Work item →
Report the count of lines containing the word "hamburger" in the entries below, and nothing more.

Data to process →
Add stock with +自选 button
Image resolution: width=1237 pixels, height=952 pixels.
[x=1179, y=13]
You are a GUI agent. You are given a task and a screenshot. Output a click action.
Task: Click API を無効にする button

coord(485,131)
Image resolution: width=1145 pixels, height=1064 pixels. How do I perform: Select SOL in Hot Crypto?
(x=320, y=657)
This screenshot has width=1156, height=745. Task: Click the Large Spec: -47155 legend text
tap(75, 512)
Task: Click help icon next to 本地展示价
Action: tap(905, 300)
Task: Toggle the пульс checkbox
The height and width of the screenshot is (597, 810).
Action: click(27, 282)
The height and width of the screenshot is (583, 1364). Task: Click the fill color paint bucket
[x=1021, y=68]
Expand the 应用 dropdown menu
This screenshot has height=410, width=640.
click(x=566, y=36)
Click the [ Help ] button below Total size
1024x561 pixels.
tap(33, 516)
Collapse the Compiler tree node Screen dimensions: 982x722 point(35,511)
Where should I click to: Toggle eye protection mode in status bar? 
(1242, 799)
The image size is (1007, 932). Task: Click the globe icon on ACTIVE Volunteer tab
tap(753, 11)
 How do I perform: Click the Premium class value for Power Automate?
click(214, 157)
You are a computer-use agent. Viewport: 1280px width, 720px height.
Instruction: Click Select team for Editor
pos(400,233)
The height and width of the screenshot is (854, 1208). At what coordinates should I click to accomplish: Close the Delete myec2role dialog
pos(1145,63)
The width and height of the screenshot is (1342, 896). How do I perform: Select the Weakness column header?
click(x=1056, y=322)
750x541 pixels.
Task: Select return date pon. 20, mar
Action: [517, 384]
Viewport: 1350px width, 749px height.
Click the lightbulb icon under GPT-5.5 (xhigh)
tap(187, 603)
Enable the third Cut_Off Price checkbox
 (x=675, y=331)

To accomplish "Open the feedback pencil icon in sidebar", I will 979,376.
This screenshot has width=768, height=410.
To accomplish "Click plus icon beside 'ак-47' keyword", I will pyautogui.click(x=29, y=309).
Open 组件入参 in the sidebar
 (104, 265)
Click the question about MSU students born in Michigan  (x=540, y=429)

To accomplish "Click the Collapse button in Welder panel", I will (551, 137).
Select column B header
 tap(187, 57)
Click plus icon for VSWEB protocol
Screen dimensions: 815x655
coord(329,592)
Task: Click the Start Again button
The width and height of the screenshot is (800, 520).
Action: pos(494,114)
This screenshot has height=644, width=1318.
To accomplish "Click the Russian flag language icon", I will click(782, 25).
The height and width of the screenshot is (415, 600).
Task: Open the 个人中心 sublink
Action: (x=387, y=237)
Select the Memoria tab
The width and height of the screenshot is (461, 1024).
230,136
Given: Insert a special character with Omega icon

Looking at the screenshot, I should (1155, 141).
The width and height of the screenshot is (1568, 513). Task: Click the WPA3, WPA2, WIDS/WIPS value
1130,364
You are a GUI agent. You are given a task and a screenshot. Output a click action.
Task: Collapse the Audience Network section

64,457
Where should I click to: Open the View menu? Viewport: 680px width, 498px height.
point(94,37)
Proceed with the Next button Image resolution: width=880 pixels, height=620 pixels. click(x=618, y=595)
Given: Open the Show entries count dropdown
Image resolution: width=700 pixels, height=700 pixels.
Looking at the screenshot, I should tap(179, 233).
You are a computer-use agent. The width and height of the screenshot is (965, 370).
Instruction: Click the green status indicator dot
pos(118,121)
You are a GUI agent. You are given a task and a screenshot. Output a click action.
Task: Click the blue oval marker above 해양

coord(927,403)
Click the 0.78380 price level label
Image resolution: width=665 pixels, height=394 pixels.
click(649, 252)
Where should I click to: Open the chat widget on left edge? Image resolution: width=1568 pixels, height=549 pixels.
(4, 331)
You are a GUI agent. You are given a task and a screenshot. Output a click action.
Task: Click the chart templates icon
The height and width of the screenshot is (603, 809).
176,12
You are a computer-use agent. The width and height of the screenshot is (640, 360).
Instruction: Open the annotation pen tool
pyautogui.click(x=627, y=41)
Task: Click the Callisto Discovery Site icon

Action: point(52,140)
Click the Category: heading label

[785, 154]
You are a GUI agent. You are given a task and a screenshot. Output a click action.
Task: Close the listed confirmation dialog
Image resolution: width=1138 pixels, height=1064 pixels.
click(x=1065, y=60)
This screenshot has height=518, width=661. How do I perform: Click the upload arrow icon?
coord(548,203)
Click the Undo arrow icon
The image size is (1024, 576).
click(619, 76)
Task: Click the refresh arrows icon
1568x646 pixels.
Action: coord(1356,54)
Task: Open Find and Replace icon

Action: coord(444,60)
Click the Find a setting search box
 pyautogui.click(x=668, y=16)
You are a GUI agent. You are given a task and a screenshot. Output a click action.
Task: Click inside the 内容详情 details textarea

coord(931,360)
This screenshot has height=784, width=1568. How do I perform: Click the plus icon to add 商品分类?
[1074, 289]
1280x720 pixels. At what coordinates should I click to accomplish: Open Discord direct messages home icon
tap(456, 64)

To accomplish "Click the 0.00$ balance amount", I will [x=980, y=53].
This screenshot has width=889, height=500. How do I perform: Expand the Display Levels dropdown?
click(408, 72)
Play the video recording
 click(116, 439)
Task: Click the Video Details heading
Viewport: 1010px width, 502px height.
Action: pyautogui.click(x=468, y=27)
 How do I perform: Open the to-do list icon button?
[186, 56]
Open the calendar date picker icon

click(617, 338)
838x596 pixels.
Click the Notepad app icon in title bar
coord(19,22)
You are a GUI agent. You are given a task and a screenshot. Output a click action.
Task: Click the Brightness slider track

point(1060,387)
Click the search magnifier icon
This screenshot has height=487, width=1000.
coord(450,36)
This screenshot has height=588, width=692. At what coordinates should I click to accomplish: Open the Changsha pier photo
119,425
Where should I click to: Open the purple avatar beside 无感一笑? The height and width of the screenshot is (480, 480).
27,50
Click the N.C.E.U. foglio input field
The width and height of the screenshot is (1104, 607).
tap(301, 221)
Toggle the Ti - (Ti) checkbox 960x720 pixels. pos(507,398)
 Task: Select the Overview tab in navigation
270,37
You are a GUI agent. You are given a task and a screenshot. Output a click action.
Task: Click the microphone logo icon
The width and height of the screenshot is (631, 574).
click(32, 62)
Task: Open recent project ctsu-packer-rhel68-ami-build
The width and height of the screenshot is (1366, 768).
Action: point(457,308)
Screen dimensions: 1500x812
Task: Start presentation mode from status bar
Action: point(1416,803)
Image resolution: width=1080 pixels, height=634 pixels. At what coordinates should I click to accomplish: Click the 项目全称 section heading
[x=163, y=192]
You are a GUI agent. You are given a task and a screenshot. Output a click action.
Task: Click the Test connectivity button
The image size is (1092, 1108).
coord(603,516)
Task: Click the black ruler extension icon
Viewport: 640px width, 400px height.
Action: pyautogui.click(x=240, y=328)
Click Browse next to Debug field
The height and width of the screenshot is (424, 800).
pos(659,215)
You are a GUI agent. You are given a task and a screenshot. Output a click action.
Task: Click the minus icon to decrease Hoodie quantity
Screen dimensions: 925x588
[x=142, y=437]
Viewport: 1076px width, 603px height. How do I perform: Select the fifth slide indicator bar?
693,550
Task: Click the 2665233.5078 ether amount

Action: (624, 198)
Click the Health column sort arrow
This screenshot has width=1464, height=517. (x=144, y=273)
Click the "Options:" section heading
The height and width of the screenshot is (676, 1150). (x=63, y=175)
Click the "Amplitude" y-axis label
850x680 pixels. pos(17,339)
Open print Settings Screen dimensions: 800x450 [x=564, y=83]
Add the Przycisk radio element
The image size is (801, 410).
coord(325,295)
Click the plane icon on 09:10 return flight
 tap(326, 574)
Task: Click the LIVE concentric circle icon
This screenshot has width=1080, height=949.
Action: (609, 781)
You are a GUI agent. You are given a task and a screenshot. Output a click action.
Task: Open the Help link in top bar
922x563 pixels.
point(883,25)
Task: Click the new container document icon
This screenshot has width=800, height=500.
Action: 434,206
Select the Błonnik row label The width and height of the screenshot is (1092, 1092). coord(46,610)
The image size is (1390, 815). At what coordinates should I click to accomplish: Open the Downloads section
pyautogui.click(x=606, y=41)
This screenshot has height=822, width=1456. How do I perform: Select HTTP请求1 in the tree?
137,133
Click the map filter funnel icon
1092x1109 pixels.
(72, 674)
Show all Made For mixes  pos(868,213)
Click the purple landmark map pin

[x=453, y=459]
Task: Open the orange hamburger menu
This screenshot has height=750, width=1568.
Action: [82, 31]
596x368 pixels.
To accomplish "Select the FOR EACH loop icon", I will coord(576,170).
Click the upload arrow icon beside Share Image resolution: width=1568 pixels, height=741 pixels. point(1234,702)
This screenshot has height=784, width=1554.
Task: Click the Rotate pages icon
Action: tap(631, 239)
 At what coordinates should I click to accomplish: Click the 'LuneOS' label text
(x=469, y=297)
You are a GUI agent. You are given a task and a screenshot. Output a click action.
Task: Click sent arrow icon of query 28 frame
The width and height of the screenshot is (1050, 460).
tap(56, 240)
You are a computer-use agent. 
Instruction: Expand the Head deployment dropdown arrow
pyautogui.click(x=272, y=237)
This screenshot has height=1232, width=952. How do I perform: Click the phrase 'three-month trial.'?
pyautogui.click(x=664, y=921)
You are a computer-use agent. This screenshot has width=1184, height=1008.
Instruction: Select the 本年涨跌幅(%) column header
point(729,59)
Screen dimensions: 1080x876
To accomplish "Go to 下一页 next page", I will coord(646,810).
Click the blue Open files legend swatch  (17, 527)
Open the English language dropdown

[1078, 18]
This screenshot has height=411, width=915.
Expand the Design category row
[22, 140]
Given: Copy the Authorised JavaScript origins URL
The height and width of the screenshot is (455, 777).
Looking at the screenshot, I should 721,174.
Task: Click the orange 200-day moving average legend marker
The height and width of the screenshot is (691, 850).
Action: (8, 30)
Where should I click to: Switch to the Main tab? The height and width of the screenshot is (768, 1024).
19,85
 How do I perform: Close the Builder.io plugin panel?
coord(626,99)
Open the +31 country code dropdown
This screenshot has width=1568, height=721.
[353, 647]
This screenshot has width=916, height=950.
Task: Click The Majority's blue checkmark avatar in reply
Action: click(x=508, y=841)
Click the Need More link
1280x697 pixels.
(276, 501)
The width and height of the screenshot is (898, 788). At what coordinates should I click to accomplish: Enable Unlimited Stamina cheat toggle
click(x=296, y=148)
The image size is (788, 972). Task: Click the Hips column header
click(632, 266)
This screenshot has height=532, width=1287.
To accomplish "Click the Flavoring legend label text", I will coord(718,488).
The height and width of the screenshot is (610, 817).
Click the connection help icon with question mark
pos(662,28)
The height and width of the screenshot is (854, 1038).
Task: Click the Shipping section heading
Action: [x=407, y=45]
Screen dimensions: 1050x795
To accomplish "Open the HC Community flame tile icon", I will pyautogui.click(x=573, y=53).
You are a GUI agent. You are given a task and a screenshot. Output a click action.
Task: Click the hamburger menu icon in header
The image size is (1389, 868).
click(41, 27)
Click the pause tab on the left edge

Written response →
2